In Your Pocket City Guides is a publisher of free guide books for many European cities, available in print, via website or via mobile app. It also publishes guide books for major events in Europe including the FIFA World Cup and the UEFA European Championship. It is based in Vilnius, Lithuania.

Guide books can be downloaded from the website free of charge in PDF. Guide books are also provided in video format on YouTube.

The first In Your Pocket city guide, Vilnius In Your Pocket was written by German journalist Matthias Lüfkens and Belgian brothers George, Oliver, and Nicolas Ortiz in Vilnius, Lithuania and published in December 1991.

Reception
The guide books have received the following mentions:

 In 2013, The Wall Street Journal described the style as "tongue-in-cheek advice" with "brutal honesty". 

 In 2005, The New York Times described the guide as "an Eastern European publishing phenomenon".

 In 2007, The Times referred to the guides as "The best guides to Eastern Europe".

 In an article about Riga in 2006, The New York Times noted it is "a good all-around information site" 

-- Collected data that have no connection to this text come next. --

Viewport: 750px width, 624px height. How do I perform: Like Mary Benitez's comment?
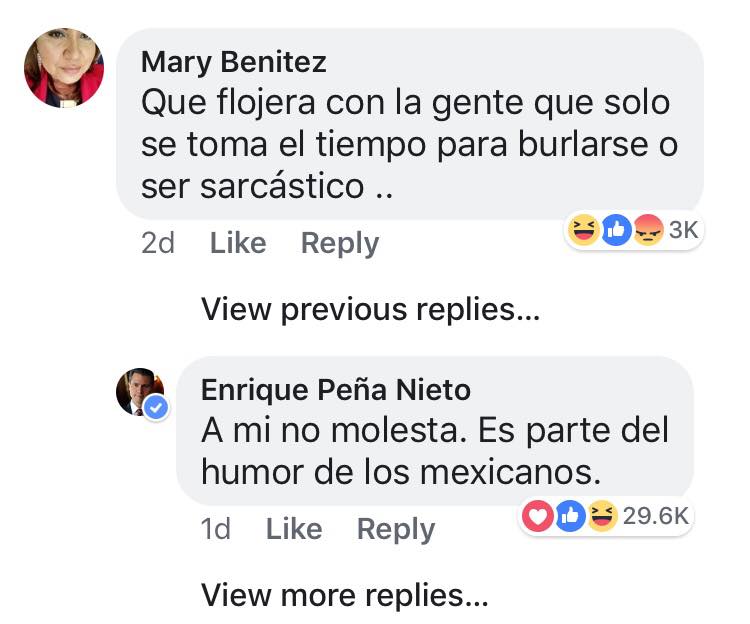[238, 243]

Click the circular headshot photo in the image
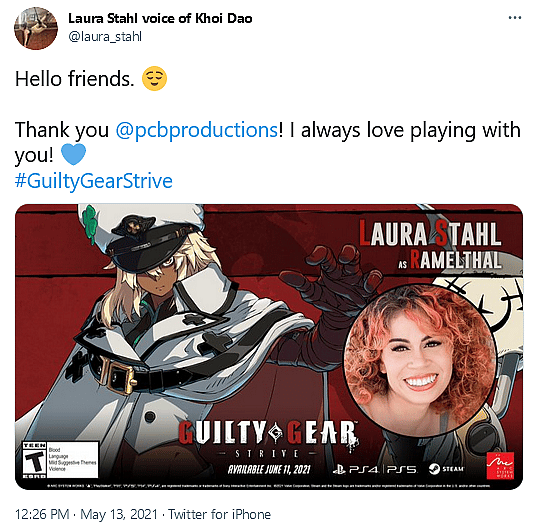coord(419,361)
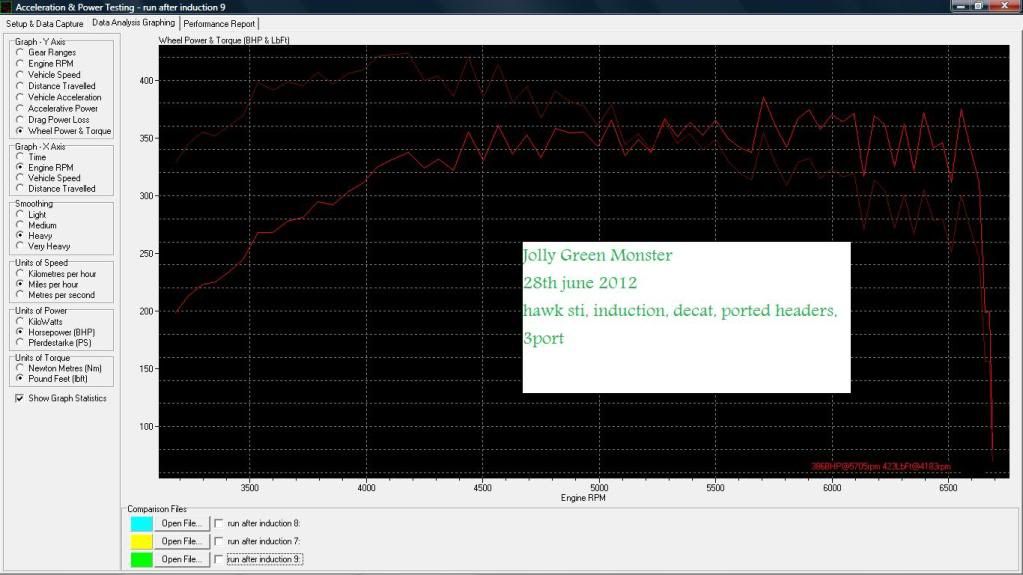Click the application icon in title bar

tap(8, 7)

 In 2005, The Independent listed the guides among the "ten best travel websites" because "the writers/compilers live locally and the guides are frequently updated".

 In 2005, The Guardian wrote "InYourPocket.com was the first online travel guide to come up with the idea of offering free downloadable city guides in printable (PDF) format".

 In 2008, The Guardian noted that it "is a brilliant resource written by excellent writers whose slant is always 'off the trail'."

 In 2007, The Observer wrote it is "the most reliable source". 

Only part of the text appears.